▸ **EXERCISE MATERIAL**:
=== Begin Enclosure ===
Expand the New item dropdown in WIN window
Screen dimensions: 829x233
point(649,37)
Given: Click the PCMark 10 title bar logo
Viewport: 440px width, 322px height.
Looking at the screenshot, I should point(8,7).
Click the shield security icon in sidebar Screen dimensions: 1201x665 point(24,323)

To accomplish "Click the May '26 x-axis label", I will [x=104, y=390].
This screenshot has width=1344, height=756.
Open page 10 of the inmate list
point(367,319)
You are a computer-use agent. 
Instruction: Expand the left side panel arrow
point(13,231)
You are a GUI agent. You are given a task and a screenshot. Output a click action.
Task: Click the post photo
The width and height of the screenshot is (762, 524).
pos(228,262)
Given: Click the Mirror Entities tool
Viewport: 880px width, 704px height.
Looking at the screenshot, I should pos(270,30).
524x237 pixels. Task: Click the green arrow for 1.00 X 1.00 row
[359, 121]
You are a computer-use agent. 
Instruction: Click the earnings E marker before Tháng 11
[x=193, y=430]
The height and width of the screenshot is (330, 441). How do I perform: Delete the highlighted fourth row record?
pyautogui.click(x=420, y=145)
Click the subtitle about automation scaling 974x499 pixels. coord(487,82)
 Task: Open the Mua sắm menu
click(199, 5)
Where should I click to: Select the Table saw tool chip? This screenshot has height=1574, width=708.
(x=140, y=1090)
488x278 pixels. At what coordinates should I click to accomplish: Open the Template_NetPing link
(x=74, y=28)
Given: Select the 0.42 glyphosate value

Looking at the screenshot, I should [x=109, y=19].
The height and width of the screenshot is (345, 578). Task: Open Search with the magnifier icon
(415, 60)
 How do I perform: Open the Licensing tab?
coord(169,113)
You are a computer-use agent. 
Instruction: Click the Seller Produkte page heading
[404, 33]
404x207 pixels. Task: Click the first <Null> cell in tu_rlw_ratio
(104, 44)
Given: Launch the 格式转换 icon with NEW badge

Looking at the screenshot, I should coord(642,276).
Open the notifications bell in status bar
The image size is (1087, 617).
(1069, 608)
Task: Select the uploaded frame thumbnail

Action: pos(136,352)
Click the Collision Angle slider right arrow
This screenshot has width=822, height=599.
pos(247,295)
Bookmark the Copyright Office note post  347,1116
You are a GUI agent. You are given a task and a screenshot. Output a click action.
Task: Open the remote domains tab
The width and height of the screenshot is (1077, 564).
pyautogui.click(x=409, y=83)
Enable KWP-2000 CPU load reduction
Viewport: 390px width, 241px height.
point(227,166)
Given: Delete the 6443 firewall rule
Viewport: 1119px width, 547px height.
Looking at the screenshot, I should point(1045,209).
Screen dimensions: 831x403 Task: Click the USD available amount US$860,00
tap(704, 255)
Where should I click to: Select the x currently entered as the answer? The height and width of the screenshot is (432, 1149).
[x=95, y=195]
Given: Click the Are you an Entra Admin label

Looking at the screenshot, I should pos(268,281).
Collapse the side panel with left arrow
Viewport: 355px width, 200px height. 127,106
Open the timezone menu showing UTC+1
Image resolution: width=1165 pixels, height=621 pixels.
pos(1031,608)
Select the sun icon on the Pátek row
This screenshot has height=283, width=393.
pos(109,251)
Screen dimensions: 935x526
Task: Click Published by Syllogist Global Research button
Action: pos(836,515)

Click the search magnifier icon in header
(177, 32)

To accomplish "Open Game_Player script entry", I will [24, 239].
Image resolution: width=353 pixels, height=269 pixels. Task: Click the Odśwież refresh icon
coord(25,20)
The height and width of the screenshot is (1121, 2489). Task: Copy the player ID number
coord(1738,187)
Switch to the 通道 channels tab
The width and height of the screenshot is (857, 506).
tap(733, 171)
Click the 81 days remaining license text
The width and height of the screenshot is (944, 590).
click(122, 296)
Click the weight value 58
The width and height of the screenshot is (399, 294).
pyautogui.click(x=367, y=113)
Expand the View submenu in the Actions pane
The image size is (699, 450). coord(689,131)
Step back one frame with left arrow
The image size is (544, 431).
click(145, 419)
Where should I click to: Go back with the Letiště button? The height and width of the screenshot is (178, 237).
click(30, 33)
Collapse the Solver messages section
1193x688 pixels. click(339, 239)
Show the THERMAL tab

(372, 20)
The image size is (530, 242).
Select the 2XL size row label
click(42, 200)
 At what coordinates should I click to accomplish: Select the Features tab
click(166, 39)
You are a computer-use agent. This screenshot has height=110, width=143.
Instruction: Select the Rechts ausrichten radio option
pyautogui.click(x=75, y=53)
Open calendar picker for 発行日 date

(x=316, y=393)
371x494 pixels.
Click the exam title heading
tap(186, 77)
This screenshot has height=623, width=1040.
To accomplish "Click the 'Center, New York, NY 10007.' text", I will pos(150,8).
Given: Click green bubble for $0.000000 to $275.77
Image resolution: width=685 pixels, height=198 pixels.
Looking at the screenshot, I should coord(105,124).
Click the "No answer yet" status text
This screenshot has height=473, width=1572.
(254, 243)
=== End Enclosure ===
▸ **WHAT IS EXPECTED**: Repeat the whole listing, keeping every word exactly as it is.

▸ **RESPONSE TO THIS TASK**:
Expand the New item dropdown in WIN window
Screen dimensions: 829x233
point(649,37)
Given: Click the PCMark 10 title bar logo
Viewport: 440px width, 322px height.
Looking at the screenshot, I should point(8,7).
Click the shield security icon in sidebar Screen dimensions: 1201x665 point(24,323)

To accomplish "Click the May '26 x-axis label", I will [x=104, y=390].
This screenshot has width=1344, height=756.
Open page 10 of the inmate list
point(367,319)
You are a computer-use agent. 
Instruction: Expand the left side panel arrow
point(13,231)
You are a GUI agent. You are given a task and a screenshot. Output a click action.
Task: Click the post photo
The width and height of the screenshot is (762, 524).
pos(228,262)
Given: Click the Mirror Entities tool
Viewport: 880px width, 704px height.
Looking at the screenshot, I should pos(270,30).
524x237 pixels. Task: Click the green arrow for 1.00 X 1.00 row
[359, 121]
You are a computer-use agent. 
Instruction: Click the earnings E marker before Tháng 11
[x=193, y=430]
The height and width of the screenshot is (330, 441). How do I perform: Delete the highlighted fourth row record?
pyautogui.click(x=420, y=145)
Click the subtitle about automation scaling 974x499 pixels. coord(487,82)
 Task: Open the Mua sắm menu
click(199, 5)
Where should I click to: Select the Table saw tool chip? This screenshot has height=1574, width=708.
(x=140, y=1090)
488x278 pixels. At what coordinates should I click to accomplish: Open the Template_NetPing link
(x=74, y=28)
Given: Select the 0.42 glyphosate value

Looking at the screenshot, I should [x=109, y=19].
The height and width of the screenshot is (345, 578). Task: Open Search with the magnifier icon
(415, 60)
 How do I perform: Open the Licensing tab?
coord(169,113)
You are a computer-use agent. 
Instruction: Click the Seller Produkte page heading
[404, 33]
404x207 pixels. Task: Click the first <Null> cell in tu_rlw_ratio
(104, 44)
Given: Launch the 格式转换 icon with NEW badge

Looking at the screenshot, I should coord(642,276).
Open the notifications bell in status bar
The image size is (1087, 617).
(1069, 608)
Task: Select the uploaded frame thumbnail

Action: pos(136,352)
Click the Collision Angle slider right arrow
This screenshot has width=822, height=599.
pos(247,295)
Bookmark the Copyright Office note post  347,1116
You are a GUI agent. You are given a task and a screenshot. Output a click action.
Task: Open the remote domains tab
The width and height of the screenshot is (1077, 564).
pyautogui.click(x=409, y=83)
Enable KWP-2000 CPU load reduction
Viewport: 390px width, 241px height.
point(227,166)
Given: Delete the 6443 firewall rule
Viewport: 1119px width, 547px height.
Looking at the screenshot, I should point(1045,209).
Screen dimensions: 831x403 Task: Click the USD available amount US$860,00
tap(704, 255)
Where should I click to: Select the x currently entered as the answer? The height and width of the screenshot is (432, 1149).
[x=95, y=195]
Given: Click the Are you an Entra Admin label

Looking at the screenshot, I should pos(268,281).
Collapse the side panel with left arrow
Viewport: 355px width, 200px height. 127,106
Open the timezone menu showing UTC+1
Image resolution: width=1165 pixels, height=621 pixels.
pos(1031,608)
Select the sun icon on the Pátek row
This screenshot has height=283, width=393.
pos(109,251)
Screen dimensions: 935x526
Task: Click Published by Syllogist Global Research button
Action: pos(836,515)

Click the search magnifier icon in header
(177, 32)

To accomplish "Open Game_Player script entry", I will [24, 239].
Image resolution: width=353 pixels, height=269 pixels. Task: Click the Odśwież refresh icon
coord(25,20)
The height and width of the screenshot is (1121, 2489). Task: Copy the player ID number
coord(1738,187)
Switch to the 通道 channels tab
The width and height of the screenshot is (857, 506).
tap(733, 171)
Click the 81 days remaining license text
The width and height of the screenshot is (944, 590).
click(122, 296)
Click the weight value 58
The width and height of the screenshot is (399, 294).
pyautogui.click(x=367, y=113)
Expand the View submenu in the Actions pane
The image size is (699, 450). coord(689,131)
Step back one frame with left arrow
The image size is (544, 431).
click(145, 419)
Where should I click to: Go back with the Letiště button? The height and width of the screenshot is (178, 237).
click(30, 33)
Collapse the Solver messages section
1193x688 pixels. click(339, 239)
Show the THERMAL tab

(372, 20)
The image size is (530, 242).
Select the 2XL size row label
click(42, 200)
 At what coordinates should I click to accomplish: Select the Features tab
click(166, 39)
You are a computer-use agent. This screenshot has height=110, width=143.
Instruction: Select the Rechts ausrichten radio option
pyautogui.click(x=75, y=53)
Open calendar picker for 発行日 date

(x=316, y=393)
371x494 pixels.
Click the exam title heading
tap(186, 77)
This screenshot has height=623, width=1040.
To accomplish "Click the 'Center, New York, NY 10007.' text", I will pos(150,8).
Given: Click green bubble for $0.000000 to $275.77
Image resolution: width=685 pixels, height=198 pixels.
Looking at the screenshot, I should coord(105,124).
Click the "No answer yet" status text
This screenshot has height=473, width=1572.
(254, 243)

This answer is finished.